Task description: Convert the data below into a Markdown table with the columns Row and Line, giving each non-blank line its own numbered row. Leave out the blank lines.

Word and item position data
--- BEGIN ---
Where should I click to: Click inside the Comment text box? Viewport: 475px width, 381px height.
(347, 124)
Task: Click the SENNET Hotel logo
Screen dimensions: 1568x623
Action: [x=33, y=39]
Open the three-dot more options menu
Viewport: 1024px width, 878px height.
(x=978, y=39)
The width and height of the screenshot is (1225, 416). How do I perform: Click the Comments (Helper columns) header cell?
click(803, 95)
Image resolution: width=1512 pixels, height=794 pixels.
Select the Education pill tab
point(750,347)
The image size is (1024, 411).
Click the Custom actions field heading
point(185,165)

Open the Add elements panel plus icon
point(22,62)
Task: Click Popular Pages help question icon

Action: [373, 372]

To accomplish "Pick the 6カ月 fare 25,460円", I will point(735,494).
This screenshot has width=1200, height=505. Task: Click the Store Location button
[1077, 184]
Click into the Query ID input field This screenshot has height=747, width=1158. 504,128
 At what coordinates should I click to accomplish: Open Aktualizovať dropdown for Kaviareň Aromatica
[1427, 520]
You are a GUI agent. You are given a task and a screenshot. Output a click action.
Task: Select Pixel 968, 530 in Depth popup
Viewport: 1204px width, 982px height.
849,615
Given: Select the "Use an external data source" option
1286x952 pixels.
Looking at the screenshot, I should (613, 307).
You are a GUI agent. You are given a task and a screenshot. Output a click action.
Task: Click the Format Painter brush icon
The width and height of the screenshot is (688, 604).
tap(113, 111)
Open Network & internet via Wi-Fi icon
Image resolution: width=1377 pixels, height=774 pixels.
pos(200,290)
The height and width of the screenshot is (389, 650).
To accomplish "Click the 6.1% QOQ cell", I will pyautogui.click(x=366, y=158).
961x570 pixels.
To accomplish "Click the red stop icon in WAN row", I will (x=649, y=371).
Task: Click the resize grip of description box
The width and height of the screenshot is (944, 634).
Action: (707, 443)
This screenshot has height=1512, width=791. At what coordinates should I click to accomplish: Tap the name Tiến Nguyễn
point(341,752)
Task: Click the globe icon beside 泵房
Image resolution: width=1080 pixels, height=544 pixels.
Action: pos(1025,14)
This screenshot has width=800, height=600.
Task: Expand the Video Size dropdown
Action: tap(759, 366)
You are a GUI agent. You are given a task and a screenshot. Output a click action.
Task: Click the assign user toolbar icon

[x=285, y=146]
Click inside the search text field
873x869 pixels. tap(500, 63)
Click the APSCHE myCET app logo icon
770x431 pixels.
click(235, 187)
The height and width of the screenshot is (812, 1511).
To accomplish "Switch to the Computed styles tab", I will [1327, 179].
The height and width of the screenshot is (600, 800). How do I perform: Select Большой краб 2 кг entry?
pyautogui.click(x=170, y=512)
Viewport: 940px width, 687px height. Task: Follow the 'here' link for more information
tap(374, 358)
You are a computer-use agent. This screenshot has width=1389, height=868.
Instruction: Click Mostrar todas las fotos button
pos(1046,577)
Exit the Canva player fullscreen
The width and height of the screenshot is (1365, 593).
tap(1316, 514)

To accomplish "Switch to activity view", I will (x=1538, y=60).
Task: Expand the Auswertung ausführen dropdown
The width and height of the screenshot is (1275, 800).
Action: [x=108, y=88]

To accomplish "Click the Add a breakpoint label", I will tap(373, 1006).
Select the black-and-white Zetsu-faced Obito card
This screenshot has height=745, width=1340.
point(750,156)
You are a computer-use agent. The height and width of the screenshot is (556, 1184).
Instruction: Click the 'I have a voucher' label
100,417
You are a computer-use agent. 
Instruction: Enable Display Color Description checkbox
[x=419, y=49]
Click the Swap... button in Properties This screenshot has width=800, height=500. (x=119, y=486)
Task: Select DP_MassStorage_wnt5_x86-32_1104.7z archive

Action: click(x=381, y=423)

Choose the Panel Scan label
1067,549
--- END ---
Response to this task:
| Row | Line |
|---|---|
| 1 | Where should I click to: Click inside the Comment text box? Viewport: 475px width, 381px height. |
| 2 | (347, 124) |
| 3 | Task: Click the SENNET Hotel logo |
| 4 | Screen dimensions: 1568x623 |
| 5 | Action: [x=33, y=39] |
| 6 | Open the three-dot more options menu |
| 7 | Viewport: 1024px width, 878px height. |
| 8 | (x=978, y=39) |
| 9 | The width and height of the screenshot is (1225, 416). How do I perform: Click the Comments (Helper columns) header cell? |
| 10 | click(803, 95) |
| 11 | Image resolution: width=1512 pixels, height=794 pixels. |
| 12 | Select the Education pill tab |
| 13 | point(750,347) |
| 14 | The image size is (1024, 411). |
| 15 | Click the Custom actions field heading |
| 16 | point(185,165) |
| 17 | Open the Add elements panel plus icon |
| 18 | point(22,62) |
| 19 | Task: Click Popular Pages help question icon |
| 20 | Action: [373, 372] |
| 21 | To accomplish "Pick the 6カ月 fare 25,460円", I will point(735,494). |
| 22 | This screenshot has width=1200, height=505. Task: Click the Store Location button |
| 23 | [1077, 184] |
| 24 | Click into the Query ID input field This screenshot has height=747, width=1158. 504,128 |
| 25 |  At what coordinates should I click to accomplish: Open Aktualizovať dropdown for Kaviareň Aromatica |
| 26 | [1427, 520] |
| 27 | You are a GUI agent. You are given a task and a screenshot. Output a click action. |
| 28 | Task: Select Pixel 968, 530 in Depth popup |
| 29 | Viewport: 1204px width, 982px height. |
| 30 | 849,615 |
| 31 | Given: Select the "Use an external data source" option |
| 32 | 1286x952 pixels. |
| 33 | Looking at the screenshot, I should (613, 307). |
| 34 | You are a GUI agent. You are given a task and a screenshot. Output a click action. |
| 35 | Task: Click the Format Painter brush icon |
| 36 | The width and height of the screenshot is (688, 604). |
| 37 | tap(113, 111) |
| 38 | Open Network & internet via Wi-Fi icon |
| 39 | Image resolution: width=1377 pixels, height=774 pixels. |
| 40 | pos(200,290) |
| 41 | The height and width of the screenshot is (389, 650). |
| 42 | To accomplish "Click the 6.1% QOQ cell", I will pyautogui.click(x=366, y=158). |
| 43 | 961x570 pixels. |
| 44 | To accomplish "Click the red stop icon in WAN row", I will (x=649, y=371). |
| 45 | Task: Click the resize grip of description box |
| 46 | The width and height of the screenshot is (944, 634). |
| 47 | Action: (707, 443) |
| 48 | This screenshot has height=1512, width=791. At what coordinates should I click to accomplish: Tap the name Tiến Nguyễn |
| 49 | point(341,752) |
| 50 | Task: Click the globe icon beside 泵房 |
| 51 | Image resolution: width=1080 pixels, height=544 pixels. |
| 52 | Action: pos(1025,14) |
| 53 | This screenshot has width=800, height=600. |
| 54 | Task: Expand the Video Size dropdown |
| 55 | Action: tap(759, 366) |
| 56 | You are a GUI agent. You are given a task and a screenshot. Output a click action. |
| 57 | Task: Click the assign user toolbar icon |
| 58 | [x=285, y=146] |
| 59 | Click inside the search text field |
| 60 | 873x869 pixels. tap(500, 63) |
| 61 | Click the APSCHE myCET app logo icon |
| 62 | 770x431 pixels. |
| 63 | click(235, 187) |
| 64 | The height and width of the screenshot is (812, 1511). |
| 65 | To accomplish "Switch to the Computed styles tab", I will [1327, 179]. |
| 66 | The height and width of the screenshot is (600, 800). How do I perform: Select Большой краб 2 кг entry? |
| 67 | pyautogui.click(x=170, y=512) |
| 68 | Viewport: 940px width, 687px height. Task: Follow the 'here' link for more information |
| 69 | tap(374, 358) |
| 70 | You are a computer-use agent. This screenshot has width=1389, height=868. |
| 71 | Instruction: Click Mostrar todas las fotos button |
| 72 | pos(1046,577) |
| 73 | Exit the Canva player fullscreen |
| 74 | The width and height of the screenshot is (1365, 593). |
| 75 | tap(1316, 514) |
| 76 | To accomplish "Switch to activity view", I will (x=1538, y=60). |
| 77 | Task: Expand the Auswertung ausführen dropdown |
| 78 | The width and height of the screenshot is (1275, 800). |
| 79 | Action: [x=108, y=88] |
| 80 | To accomplish "Click the Add a breakpoint label", I will tap(373, 1006). |
| 81 | Select the black-and-white Zetsu-faced Obito card |
| 82 | This screenshot has height=745, width=1340. |
| 83 | point(750,156) |
| 84 | You are a computer-use agent. The height and width of the screenshot is (556, 1184). |
| 85 | Instruction: Click the 'I have a voucher' label |
| 86 | 100,417 |
| 87 | You are a computer-use agent.  |
| 88 | Instruction: Enable Display Color Description checkbox |
| 89 | [x=419, y=49] |
| 90 | Click the Swap... button in Properties This screenshot has width=800, height=500. (x=119, y=486) |
| 91 | Task: Select DP_MassStorage_wnt5_x86-32_1104.7z archive |
| 92 | Action: click(x=381, y=423) |
| 93 | Choose the Panel Scan label |
| 94 | 1067,549 |